## Directive 1
Answer these questions from the remarks on gift cards and product authentication, one line each:
(a) Which internal estimate was lowered?
(b) Roughly how much ARR should the deal with the European packaging company represent?
(c) How many existing Digimarc Validate customers signed upsell deals?
## Directive 2
List every product name beginning with "Digimarc" that appears in the remarks on gift cards and product authentication.
## Directive 3
Write the next part of the remarks on gift cards and product authentication, continuing after their final sentence.

## Text under study
As we’ve shared in the past, one of the most powerful facets of this opportunity is that laggards in the adoption of our gift card solution will bear the compounded costs of an increasing percentage of an increasing amount of fraud. We and our partners believe this positions us for a powerful demand-pull dynamic. Moreover, this is a widely held view across the industry and the interest of those not yet included in next week’s rollout has continued to increase. In parallel to setting up this initial rollout for maximum success, we’ve been planning additional rollouts with other industry players as well. While it is hard to be certain ahead of some critical upcoming events, what impact, if any, the slight delay in our initial rollout will have on our 2025 revenue, we have lowered our internal estimate for 2025 gift card revenue.

Next week marks a critical milestone and accomplishment in our work to catalyze the gift card industry towards meaningful adoption of our solution, and we believe whatever impact the pilot delay might cause to our 2025 revenue, if any, will be paid back next year and beyond. Turning now to our focus on product authentication, I am thrilled to announce we signed a multiyear committed deal with a large European packaging company that should represent near 7 figures of ARR starting next year and beyond. In addition to providing our customer the ability to resell Digimarc Validate and Digimarc Automate directly, this deal allows our partner to roll out our deploy now, activate later offering on all the packaging they produce, seeding the market for, among other things, potential future Digimarc Recycle deals.

Just last week, I had dinner with the CEO of this valued customer, and he shared his plans for utilizing our partnership to drive messaging at an upcoming conference, stating that he believes our partnership will enable his company to stand out amongst their peers and drive new business their way. More immediately, he wants to arrange an opportunity for us to spend time with a sister company that he believes is interested in pursuing a similar relationship with us. Nothing is more powerful in driving to a scalable and repeatable business than delighting existing customers, and our focus is, as it always is, on continuing to win our customers’ business every day. We also signed upsell deals with 3 of our existing Digimarc Validate customers, reflecting both increased contract value and the expansion of our solution to new geographies and new brands.

## Material provided
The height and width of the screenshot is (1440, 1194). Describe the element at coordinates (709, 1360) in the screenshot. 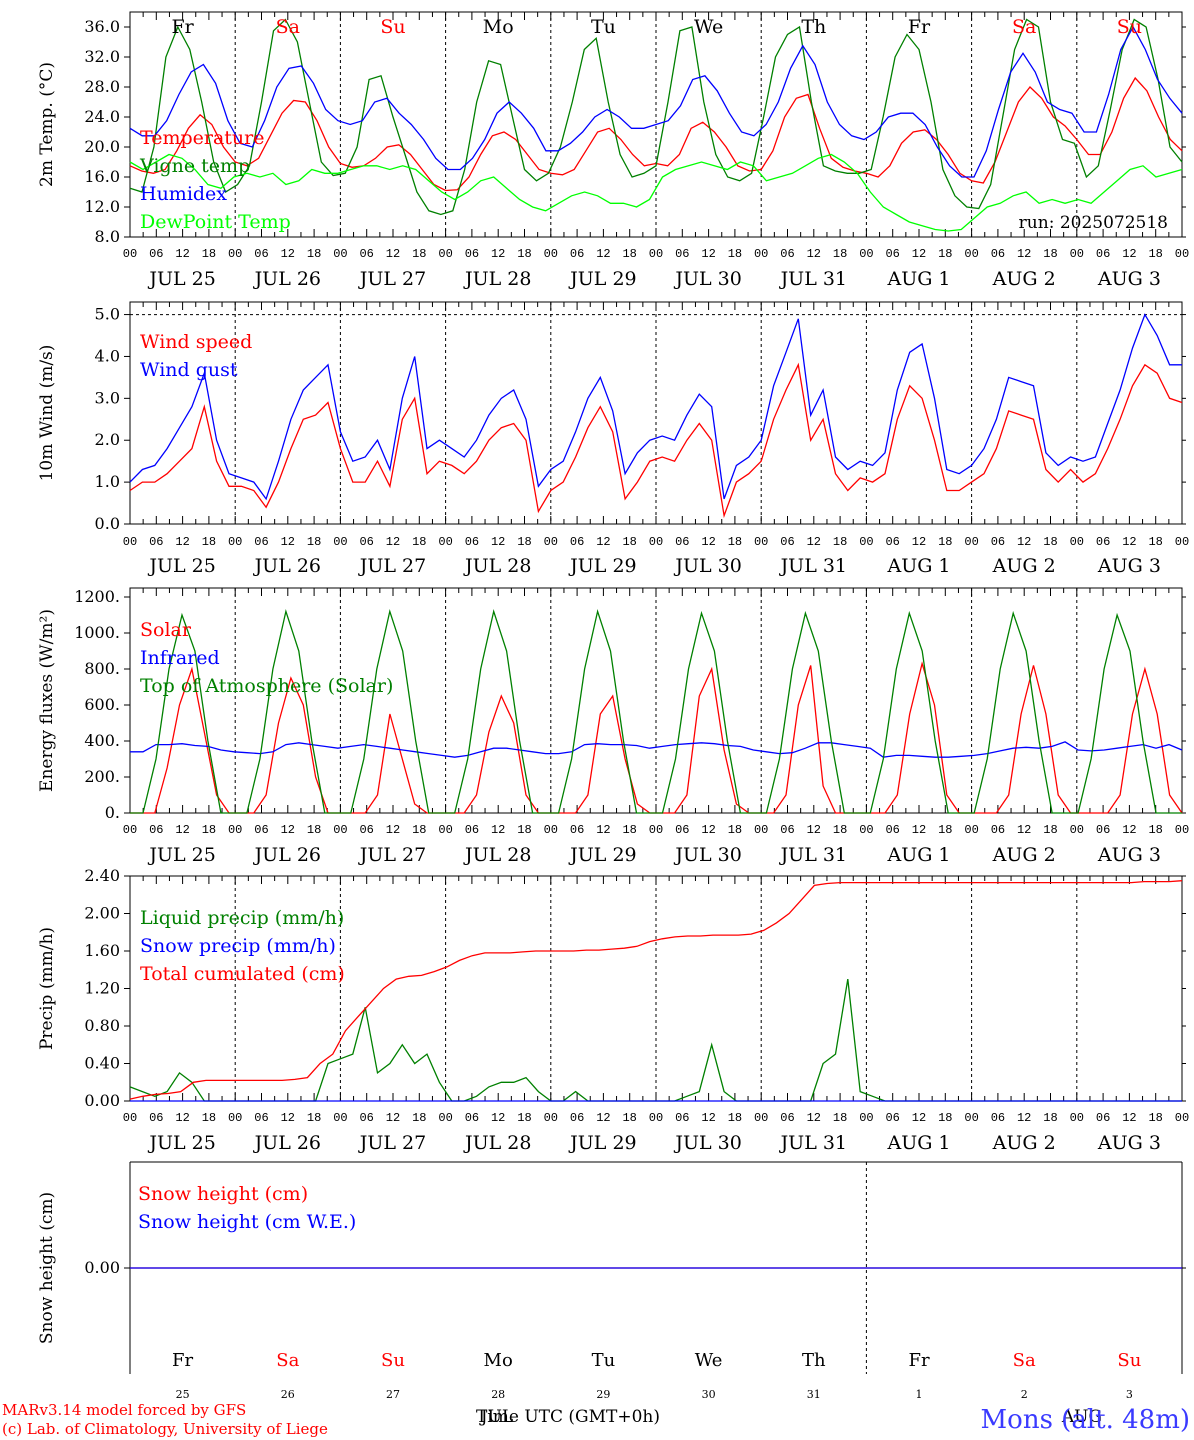

I see `weekday-label: We` at that location.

## Exercise response 1
(a) The internal estimate for 2025 gift card revenue.
(b) Near 7 figures of ARR, starting next year and beyond.
(c) 3.

## Exercise response 2
Digimarc Validate
Digimarc Automate
Digimarc Recycle

## Exercise response 3
As we have repeatedly stated, when we solve our customers’ most challenging problems, we expect to be an upsell and cross-sell company for a long time. While still early in that journey, the results are proving this thesis correct. Brands faced rampant counterfeiting and IP theft and our secure and scalable covert and connected solutions provide far superior results compared to competing analog solutions such as tags, codes, inks and labels. Touching now on our digital authentication solutions. As mentioned on our last 2 calls, we chose to be conservative about this area’s contribution to 2025 ARR. We made this decision to help ensure we remain focused on optimizing our work in this area for the long term. We have already exceeded these conservative assumptions.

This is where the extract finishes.